Tuesday, September 2, 2008

History of PHP

PHP is the successor of PHP/FI that was developed by Rasmus Lerdorf. PHP/FI, or Personal Home Page / Forms Interpreter, had a simple set of Perl scripts and was used by Mr. Lerdorf for tracking accesses to his online resume.

Rasmus later incorporated a larger C implementation to PHP/FI when more functionality was required. He then released the source code of his product so that everybody could use it and anybody could fix the bugs in it.

By 1997, Rasmus incorporated more C implementation and thousands of users started using PHP/FI, with some of them even contributing small pieces of code.

Later in 1997, Andi Gutmans and Zeev Suraski claimed that PHP/FI was grossly inadequate for developing an eCommerce application for a University project they were working on.

The duo then began to completely re-write PHP/FI and several others contributed many extension modules to the write-up to come up with what Andi and Zeev called PHP3.0.

After nine-months of testing, PHP3.0 was officially released in June 1998. Andi and Zeev also went on to announce PHP3.0 as the official successor of PHP/FI. PHP 3.0 was object-oriented and also provided a more consistent syntax structure.

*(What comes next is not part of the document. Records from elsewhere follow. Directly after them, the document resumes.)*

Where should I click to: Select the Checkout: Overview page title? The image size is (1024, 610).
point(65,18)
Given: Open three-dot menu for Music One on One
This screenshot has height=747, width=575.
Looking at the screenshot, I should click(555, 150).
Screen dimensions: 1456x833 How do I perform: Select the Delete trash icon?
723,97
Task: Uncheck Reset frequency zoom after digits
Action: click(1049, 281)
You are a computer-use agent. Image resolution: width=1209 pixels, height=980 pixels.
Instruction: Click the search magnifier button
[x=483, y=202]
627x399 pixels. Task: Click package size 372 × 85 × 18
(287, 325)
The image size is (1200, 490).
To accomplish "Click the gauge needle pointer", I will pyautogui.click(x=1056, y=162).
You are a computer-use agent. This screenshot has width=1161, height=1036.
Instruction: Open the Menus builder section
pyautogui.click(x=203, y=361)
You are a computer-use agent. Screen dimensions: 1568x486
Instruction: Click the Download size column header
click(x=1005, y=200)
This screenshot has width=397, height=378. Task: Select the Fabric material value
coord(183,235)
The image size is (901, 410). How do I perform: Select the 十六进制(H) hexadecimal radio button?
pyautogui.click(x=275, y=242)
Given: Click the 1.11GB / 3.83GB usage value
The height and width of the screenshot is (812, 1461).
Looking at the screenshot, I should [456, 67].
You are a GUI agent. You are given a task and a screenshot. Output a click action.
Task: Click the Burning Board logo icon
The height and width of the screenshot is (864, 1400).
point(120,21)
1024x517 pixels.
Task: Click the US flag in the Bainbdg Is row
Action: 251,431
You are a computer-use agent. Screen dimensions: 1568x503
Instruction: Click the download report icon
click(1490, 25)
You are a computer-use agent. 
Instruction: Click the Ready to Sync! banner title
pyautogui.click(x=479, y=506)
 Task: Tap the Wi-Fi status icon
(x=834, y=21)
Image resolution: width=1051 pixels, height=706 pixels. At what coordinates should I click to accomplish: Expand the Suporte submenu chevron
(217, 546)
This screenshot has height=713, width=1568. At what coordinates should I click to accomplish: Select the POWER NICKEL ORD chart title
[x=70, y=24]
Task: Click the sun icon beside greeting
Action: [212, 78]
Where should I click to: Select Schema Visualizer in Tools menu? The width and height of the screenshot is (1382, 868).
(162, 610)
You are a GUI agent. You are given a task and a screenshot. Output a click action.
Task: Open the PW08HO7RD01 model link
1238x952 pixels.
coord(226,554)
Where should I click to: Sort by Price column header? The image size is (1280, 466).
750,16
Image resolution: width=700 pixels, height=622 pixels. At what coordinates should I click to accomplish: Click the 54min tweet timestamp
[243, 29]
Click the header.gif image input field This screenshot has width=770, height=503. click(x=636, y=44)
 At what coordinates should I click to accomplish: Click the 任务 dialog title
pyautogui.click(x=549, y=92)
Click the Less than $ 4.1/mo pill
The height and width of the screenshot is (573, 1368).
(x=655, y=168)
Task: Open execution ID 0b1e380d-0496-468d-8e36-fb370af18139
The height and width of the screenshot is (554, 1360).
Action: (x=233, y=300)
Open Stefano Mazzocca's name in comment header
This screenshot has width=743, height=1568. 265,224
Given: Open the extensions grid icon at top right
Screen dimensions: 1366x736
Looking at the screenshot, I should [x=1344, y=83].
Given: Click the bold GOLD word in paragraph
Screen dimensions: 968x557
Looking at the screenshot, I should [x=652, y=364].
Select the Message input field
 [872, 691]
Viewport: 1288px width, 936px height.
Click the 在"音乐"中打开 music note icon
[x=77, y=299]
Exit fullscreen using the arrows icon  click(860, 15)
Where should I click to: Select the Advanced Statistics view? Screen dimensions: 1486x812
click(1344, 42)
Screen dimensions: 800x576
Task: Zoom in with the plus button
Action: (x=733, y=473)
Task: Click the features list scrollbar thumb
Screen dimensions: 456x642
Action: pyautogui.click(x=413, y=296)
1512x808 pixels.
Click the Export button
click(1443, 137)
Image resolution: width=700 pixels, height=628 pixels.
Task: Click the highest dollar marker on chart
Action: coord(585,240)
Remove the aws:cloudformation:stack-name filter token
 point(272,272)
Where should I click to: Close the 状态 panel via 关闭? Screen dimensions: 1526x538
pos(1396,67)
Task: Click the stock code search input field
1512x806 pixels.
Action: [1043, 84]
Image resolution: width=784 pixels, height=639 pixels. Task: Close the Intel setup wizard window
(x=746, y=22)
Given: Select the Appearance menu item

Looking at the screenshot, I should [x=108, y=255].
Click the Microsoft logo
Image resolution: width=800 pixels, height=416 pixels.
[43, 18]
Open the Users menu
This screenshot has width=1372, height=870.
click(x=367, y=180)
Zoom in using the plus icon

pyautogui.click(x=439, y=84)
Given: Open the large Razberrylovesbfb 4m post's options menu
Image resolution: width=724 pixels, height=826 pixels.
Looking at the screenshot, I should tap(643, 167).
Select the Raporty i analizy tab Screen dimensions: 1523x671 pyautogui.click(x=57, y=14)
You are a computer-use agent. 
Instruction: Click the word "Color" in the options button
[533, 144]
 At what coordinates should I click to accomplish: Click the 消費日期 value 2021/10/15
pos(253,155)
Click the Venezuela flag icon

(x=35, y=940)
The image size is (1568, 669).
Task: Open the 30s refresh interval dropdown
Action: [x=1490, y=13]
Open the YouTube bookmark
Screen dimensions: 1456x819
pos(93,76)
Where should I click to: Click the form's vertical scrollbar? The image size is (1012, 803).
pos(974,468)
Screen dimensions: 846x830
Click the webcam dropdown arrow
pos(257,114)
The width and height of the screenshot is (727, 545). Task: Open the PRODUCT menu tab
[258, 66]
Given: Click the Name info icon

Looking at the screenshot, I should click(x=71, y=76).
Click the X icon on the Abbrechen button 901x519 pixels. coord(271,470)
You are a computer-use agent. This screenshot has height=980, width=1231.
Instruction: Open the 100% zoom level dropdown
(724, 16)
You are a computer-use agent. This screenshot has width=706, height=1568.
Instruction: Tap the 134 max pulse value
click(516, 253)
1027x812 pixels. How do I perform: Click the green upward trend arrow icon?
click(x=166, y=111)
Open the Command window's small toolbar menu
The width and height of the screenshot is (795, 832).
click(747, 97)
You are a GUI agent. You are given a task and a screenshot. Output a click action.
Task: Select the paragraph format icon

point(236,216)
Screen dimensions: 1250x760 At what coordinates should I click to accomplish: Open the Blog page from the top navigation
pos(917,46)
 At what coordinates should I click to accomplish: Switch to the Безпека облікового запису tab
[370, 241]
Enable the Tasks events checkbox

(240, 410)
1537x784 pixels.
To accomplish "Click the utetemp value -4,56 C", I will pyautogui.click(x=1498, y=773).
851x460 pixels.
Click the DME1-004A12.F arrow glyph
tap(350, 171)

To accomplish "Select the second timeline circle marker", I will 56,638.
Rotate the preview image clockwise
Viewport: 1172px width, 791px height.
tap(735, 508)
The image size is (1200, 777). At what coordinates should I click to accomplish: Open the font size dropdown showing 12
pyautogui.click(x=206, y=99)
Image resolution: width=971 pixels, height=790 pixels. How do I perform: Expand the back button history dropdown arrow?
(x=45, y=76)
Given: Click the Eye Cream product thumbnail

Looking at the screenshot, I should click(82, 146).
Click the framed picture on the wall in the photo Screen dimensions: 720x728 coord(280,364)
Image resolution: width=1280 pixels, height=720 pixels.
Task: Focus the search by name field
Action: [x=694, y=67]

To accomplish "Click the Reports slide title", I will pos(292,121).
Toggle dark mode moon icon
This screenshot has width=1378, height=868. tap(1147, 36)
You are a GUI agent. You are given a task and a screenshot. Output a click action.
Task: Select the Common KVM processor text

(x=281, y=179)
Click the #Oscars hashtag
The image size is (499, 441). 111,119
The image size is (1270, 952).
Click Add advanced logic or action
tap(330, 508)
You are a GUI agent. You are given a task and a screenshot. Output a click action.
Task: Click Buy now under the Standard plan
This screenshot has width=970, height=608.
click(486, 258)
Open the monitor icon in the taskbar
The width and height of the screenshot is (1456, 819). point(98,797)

Despite the huge success of PHP3.0, Andi and Zeev continued to re-write PHP’s core to improve PHP’s performance on complex applications. This was made possible with their newly developed “Zend Engine”.

In 1999, Andi Gutmans and Zeev Suraski together founded California-headquartered, Zend Technologies Ltd.

Officially released in May, 2000, PHP4.0 was based on the “Zend Engine”. PHP 4.0 supported more web servers than its predecessors and provided a more secure way of handling user input. PHP 4.0 is no longer under active development.

PHP 5 was released in July 2004 and had many enhancements including improved support for object-oriented programming.

PHP 6 is currently under development and is likely to be released with some major changes.